# start of SUPPLIED ENTRIES

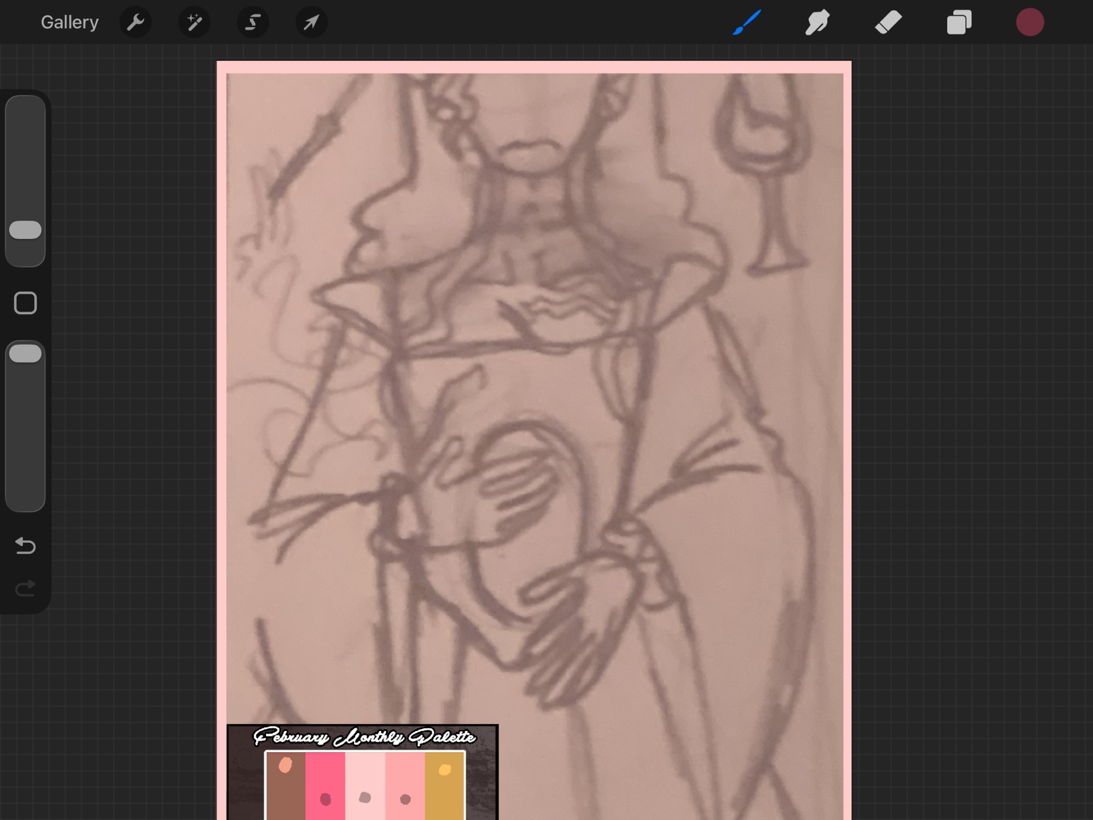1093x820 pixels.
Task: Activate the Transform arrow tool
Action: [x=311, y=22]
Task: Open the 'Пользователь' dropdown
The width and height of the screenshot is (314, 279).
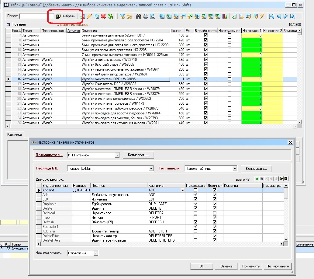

# end of SUPPLIED ENTRIES

* WHAT THE EXERCISE ASKS *
Rewrite the whole listing, swapping "dropdown" for "menu" and keeping everything else the same. Leave the pictures out.

* SOLUTION FOR THIS TASK *
1093x820 pixels.
Task: Activate the Transform arrow tool
Action: [x=311, y=22]
Task: Open the 'Пользователь' menu
The width and height of the screenshot is (314, 279).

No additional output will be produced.